If you have found your way here (a blog by a journal-producing publishing company), we can assume you like books. Whether for journalling, creative writing or reading the works of others, books are a fundamental part of our society and a key way that we learn about ourselves and our place in the world.
So, imagine now a world without books.
Pretty scary, right? Obviously, that world did exist at one time, and today we have a few key inventions and individuals to thank for getting us out of those dark times. These are seven of the most important first steps in the development of books as we know them, from the first alphabet to the invention of the printing press.
1) First Dynasty of Egypt (Early Bronze Age): Papyrus Texts
Alphabetic writing first emerged in ancient Egypt where people would write on papyrus, a common plant growing along the Nile. At first the words ran together with no spaces or punctuation (in a style known as scriptura continua), but this remains the earliest evidence of the written word.
2) Bronze and Iron Ages: Clay and Wax Tablet
Today’s tech tablets are not actually that far removed from the clay and wax versions of the late Bronze and early Iron Ages. These tablets were physically robust mediums for writings, that were more durable than papyrus and thus suitable for transport. And it is no coincidence that people today often use an instrument called a “stylus” with their tablets – in this era of writing a stylus was a small tool used to mark up the clay and wax!
Wax tablets improved upon the original clay versions. Writers of this era coated pieces of wood in warm wax which, when dried, was the ideal medium for making impressions. The biggest advantage wax had over clay, though, was that it could be “erased” by melting it down and then reformed into a blank canvas. The Romans were the first to truly appreciate the potential of wax and wood tablets, when they began binding them together into a pugillares (notebook). History would suggest that these wood blocks were the original bound books, especially since the Romans referred to their books as codex (or codices), which stems from their word for “tree trunk.”
For more on this, check out our post Wax Tablets: The Middle Ages “Notebook”!
3) 2400 BCE: Papyrus Scrolls
Papyrus experienced a resurgence by the time of the Egyptian Fifth Dynasty when it was discovered that sheets of the material could be glued together to form a scroll. The first evidence of this is the account books of King Neferirkare Kakai, the Dynasty’s third ruler.

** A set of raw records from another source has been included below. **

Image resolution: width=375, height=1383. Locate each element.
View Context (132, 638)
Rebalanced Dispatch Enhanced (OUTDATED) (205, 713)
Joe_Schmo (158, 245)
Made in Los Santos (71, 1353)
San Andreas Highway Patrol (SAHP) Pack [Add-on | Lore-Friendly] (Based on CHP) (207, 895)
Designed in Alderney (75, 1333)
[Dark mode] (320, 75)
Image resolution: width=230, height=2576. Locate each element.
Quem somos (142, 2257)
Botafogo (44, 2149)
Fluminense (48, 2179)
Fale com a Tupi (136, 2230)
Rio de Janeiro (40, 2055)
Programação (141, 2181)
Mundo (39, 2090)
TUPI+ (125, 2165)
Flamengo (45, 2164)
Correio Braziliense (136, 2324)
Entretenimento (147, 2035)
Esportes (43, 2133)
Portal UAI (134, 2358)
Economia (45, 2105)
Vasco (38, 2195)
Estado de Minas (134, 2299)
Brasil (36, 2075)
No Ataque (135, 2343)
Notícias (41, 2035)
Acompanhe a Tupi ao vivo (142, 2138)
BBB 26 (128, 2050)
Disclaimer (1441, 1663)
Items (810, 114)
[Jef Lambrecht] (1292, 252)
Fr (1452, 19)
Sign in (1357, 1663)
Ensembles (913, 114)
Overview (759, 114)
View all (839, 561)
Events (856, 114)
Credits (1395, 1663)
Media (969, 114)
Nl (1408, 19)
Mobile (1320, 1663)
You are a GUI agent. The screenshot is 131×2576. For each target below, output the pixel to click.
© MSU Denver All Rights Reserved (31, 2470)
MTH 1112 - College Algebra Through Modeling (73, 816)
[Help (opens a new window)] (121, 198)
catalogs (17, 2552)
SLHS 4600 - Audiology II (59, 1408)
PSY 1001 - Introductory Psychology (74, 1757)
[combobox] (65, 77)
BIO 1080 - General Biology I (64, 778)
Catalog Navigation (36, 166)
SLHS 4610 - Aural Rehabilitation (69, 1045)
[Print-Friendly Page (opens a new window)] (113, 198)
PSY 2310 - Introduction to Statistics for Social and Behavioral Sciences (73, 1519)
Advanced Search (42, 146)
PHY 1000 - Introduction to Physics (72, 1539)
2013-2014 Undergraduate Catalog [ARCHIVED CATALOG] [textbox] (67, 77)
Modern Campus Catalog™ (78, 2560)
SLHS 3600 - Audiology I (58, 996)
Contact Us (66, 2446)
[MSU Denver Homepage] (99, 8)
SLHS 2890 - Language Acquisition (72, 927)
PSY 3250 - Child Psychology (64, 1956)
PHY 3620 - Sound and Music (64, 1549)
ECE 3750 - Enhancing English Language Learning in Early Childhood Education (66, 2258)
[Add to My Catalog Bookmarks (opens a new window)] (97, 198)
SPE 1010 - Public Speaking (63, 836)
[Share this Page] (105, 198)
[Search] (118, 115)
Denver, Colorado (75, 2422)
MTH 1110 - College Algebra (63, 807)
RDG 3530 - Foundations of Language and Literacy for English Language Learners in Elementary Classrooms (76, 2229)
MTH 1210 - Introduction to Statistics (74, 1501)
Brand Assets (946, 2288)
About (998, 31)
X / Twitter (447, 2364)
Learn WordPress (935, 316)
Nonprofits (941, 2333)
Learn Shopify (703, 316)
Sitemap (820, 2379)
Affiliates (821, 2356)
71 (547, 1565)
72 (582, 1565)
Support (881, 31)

From Egypt, papyrus as a writing material made its way to the Phoenicians, who then brought it to Greece around the 10th or 9th century BCE. The name of the Phoenician port from which they first received papyrus? Byblos. From there, it is easy to see why the Greeks called these early books biblos, and the root of words such as bibliography and bibliophile was born!
4) 1st Century CE: Caesar’s Notebook
The ancient Egyptians had wax and wood “notebooks,” but the Romans were the first to create bound books from paper (papyrus). By the 2nd century, this type of codex was the preferred writing tool among early Christians. Some writers, such as Julius Caesar, also turned to parchment (crafted from animal skin) as their primary medium, folding and binding it together into a book known as a pugillares membranei.
5) 5th Century CE: Fall of Rome, Rise of Manuscripts
When an empire falls, all too often its scientific and artistic advances are taken with it. When the Roman Empire began to decline, relations with Egypt cooled and papyrus became too difficult to obtain. This left parchment, a centuries-old medium, as the main writing material. Not all was lost, though, as parchment is actually far more durable a material and so many of the great manuscripts written on it during the subsequent centuries have managed to survive to this day. Libraries began to form and, though manuscripts still had to be copied by hand, book collections grew.
6) 1045 CE: The First Moveable Type
Once parchment manuscripts took over the writing world, things remained much the same until the Chinese inventor Bi Sheng made the first moveable type around 1045. Though no examples of his earthenware printing survive, his invention was the first step in a long process that finally led to Johannes Gutenberg’s printing press.
7) 1444 CE: Johannes Gutenberg’s Printing Press
Around 1440 Johannes Gutenberg perfected and officially unveiled the invention that would revolutionise the book industry: the printing press. Between Bi Sheng’s first moveable type and Gutenberg’s machine, there was still no way to produce texts on a mass scale and painstakingly handwritten manuscripts continued to be the norm. But by calling on his knowledge of metals and his skillful craftsmanship, Gutenberg created a way to cast individual letters in large quantities, allowing unique manuscripts to be replicated.
Countless innovations and updates to this first printing press have been made in the years since. But without these first seven steps, we may still be living in that sad world devoid of the written word.